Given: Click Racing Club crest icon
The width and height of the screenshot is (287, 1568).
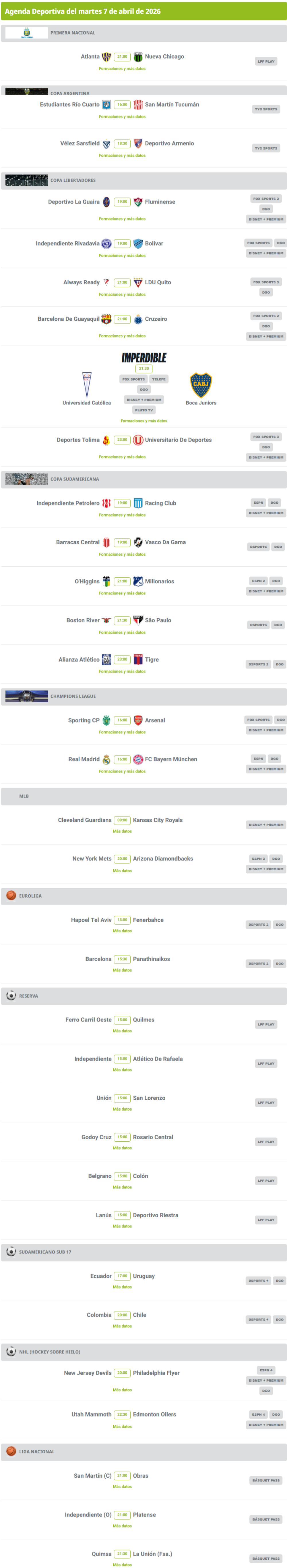Looking at the screenshot, I should click(x=138, y=503).
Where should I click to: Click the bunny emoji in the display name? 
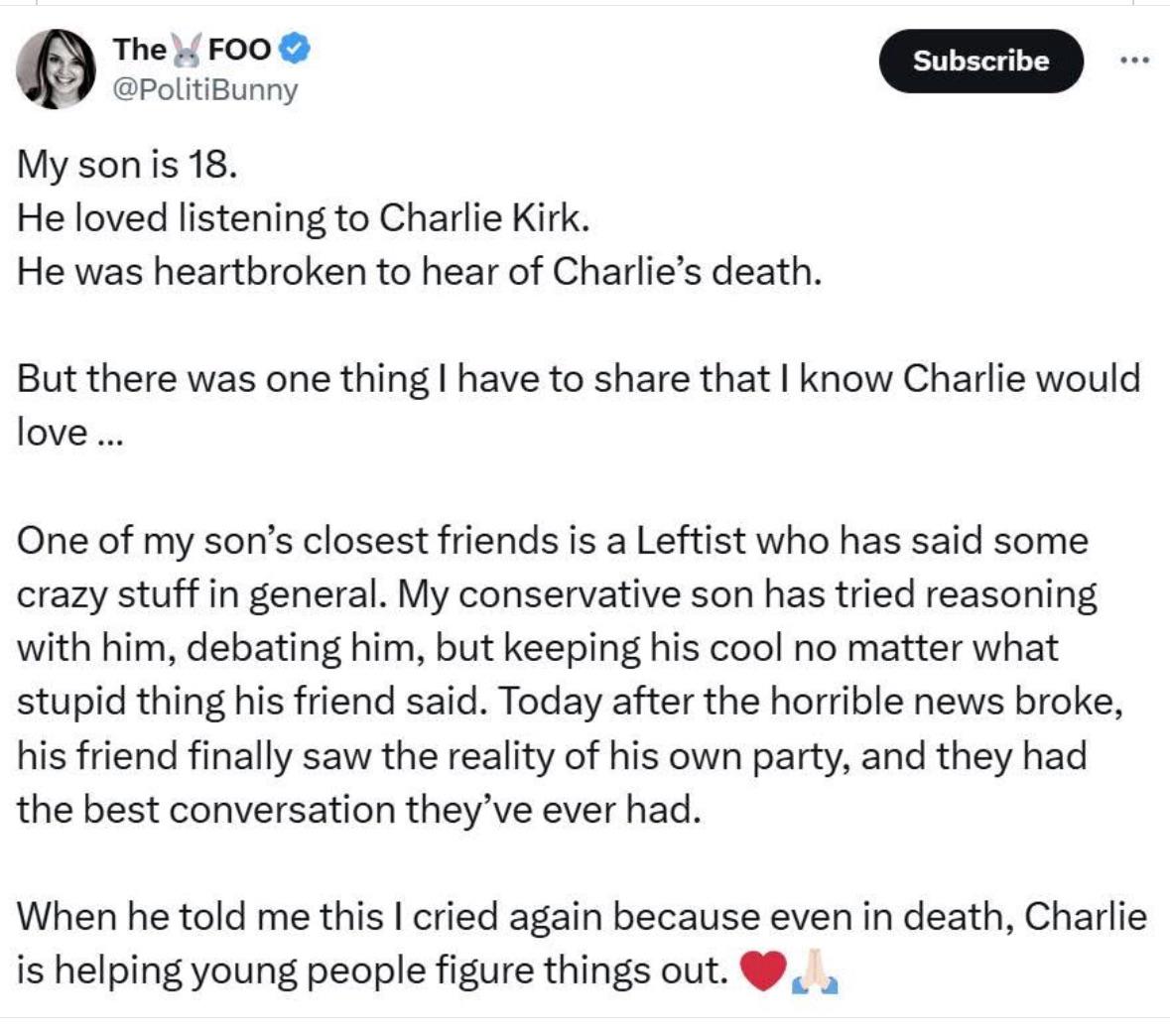click(x=188, y=50)
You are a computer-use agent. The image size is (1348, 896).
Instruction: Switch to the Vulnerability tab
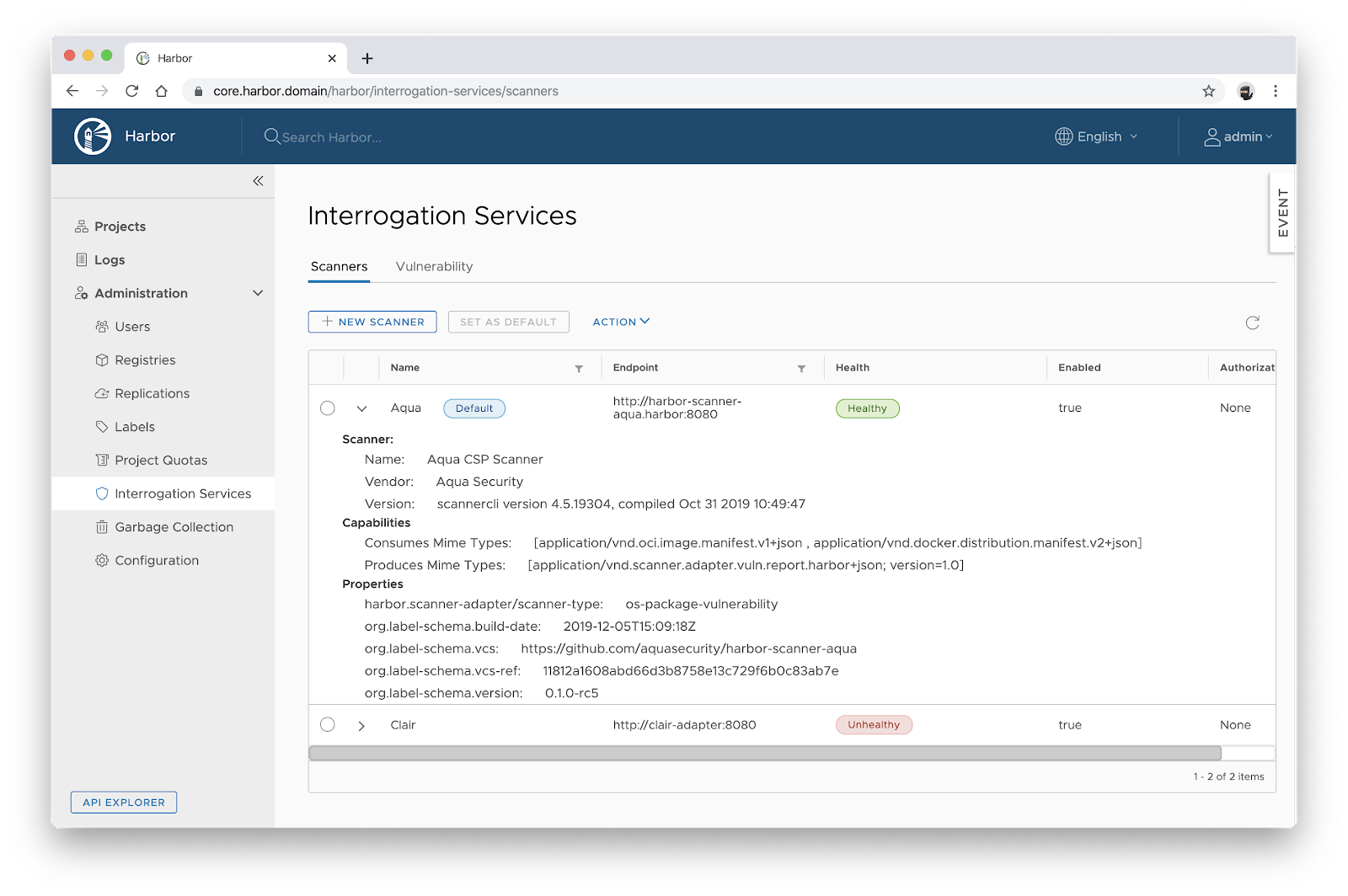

----

TASK STATEMENT -> When you reach the line containing "Where should I" in the listing above, reproduce it and every line after it through the last, exactly; omit the pictures.

TASK SOLUTION ->
Where should I click to: Click the bunny emoji in the display name? 
click(x=188, y=50)
You are a computer-use agent. The image size is (1348, 896).
Instruction: Switch to the Vulnerability tab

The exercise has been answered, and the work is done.